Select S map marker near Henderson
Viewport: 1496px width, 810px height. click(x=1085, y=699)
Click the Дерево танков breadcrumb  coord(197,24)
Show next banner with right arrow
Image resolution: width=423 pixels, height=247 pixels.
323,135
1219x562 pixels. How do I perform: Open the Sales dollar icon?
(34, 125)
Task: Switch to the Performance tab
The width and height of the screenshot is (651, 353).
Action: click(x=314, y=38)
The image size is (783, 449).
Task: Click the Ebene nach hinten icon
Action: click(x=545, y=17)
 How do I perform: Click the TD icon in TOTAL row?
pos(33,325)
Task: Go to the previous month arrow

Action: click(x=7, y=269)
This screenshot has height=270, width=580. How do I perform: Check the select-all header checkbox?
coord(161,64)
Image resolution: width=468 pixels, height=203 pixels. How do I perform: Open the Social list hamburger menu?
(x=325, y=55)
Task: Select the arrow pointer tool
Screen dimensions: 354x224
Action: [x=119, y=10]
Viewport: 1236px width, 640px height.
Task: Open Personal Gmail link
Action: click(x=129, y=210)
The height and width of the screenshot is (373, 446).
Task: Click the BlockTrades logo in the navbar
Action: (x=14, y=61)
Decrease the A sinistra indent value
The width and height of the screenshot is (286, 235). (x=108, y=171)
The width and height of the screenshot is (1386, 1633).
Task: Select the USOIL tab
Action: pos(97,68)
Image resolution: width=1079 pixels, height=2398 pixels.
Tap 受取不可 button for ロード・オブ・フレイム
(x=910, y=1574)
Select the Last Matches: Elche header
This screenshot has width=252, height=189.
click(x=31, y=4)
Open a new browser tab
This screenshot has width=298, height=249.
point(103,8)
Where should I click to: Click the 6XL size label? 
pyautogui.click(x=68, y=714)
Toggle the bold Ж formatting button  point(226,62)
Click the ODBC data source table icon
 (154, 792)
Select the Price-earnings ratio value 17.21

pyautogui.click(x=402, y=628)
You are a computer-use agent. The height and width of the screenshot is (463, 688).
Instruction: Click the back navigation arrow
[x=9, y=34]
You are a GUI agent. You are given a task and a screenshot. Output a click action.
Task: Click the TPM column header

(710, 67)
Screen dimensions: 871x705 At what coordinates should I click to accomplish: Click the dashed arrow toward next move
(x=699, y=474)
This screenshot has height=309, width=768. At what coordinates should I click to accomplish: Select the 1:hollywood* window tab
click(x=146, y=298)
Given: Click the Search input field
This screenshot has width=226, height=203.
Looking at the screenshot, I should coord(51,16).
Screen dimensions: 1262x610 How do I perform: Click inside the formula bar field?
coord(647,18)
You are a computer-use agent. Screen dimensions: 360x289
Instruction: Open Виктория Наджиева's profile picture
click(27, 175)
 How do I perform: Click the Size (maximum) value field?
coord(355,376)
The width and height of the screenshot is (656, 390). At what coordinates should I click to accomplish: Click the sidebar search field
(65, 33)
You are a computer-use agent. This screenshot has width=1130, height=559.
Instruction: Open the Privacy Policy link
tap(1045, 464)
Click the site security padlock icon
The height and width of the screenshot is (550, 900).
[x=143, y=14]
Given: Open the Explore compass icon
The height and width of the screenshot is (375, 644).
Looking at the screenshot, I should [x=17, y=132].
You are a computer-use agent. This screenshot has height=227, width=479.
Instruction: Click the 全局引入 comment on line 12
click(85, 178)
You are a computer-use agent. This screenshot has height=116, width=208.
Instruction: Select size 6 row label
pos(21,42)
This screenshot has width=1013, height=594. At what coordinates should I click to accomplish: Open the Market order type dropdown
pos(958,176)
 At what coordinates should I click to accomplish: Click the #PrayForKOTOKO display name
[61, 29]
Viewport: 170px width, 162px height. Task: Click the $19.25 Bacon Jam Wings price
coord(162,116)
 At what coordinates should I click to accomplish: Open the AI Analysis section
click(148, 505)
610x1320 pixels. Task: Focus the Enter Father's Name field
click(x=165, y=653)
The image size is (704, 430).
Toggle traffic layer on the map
:::
• WRITTEN REQUEST:
In the stretch from the line containing "Open a new browser tab" through the line containing "coord(355,376)", change "Instruction" to "Command" and leave everything else as it is. Give back only those lines.

• TASK OUTPUT:
Open a new browser tab
This screenshot has width=298, height=249.
point(103,8)
Where should I click to: Click the 6XL size label? 
pyautogui.click(x=68, y=714)
Toggle the bold Ж formatting button  point(226,62)
Click the ODBC data source table icon
 (154, 792)
Select the Price-earnings ratio value 17.21

pyautogui.click(x=402, y=628)
You are a computer-use agent. The height and width of the screenshot is (463, 688).
Command: Click the back navigation arrow
[x=9, y=34]
You are a GUI agent. You are given a task and a screenshot. Output a click action.
Task: Click the TPM column header

(710, 67)
Screen dimensions: 871x705 At what coordinates should I click to accomplish: Click the dashed arrow toward next move
(x=699, y=474)
This screenshot has height=309, width=768. At what coordinates should I click to accomplish: Select the 1:hollywood* window tab
click(x=146, y=298)
Given: Click the Search input field
This screenshot has width=226, height=203.
Looking at the screenshot, I should coord(51,16).
Screen dimensions: 1262x610 How do I perform: Click inside the formula bar field?
coord(647,18)
You are a computer-use agent. Screen dimensions: 360x289
Command: Open Виктория Наджиева's profile picture
click(27, 175)
 How do I perform: Click the Size (maximum) value field?
coord(355,376)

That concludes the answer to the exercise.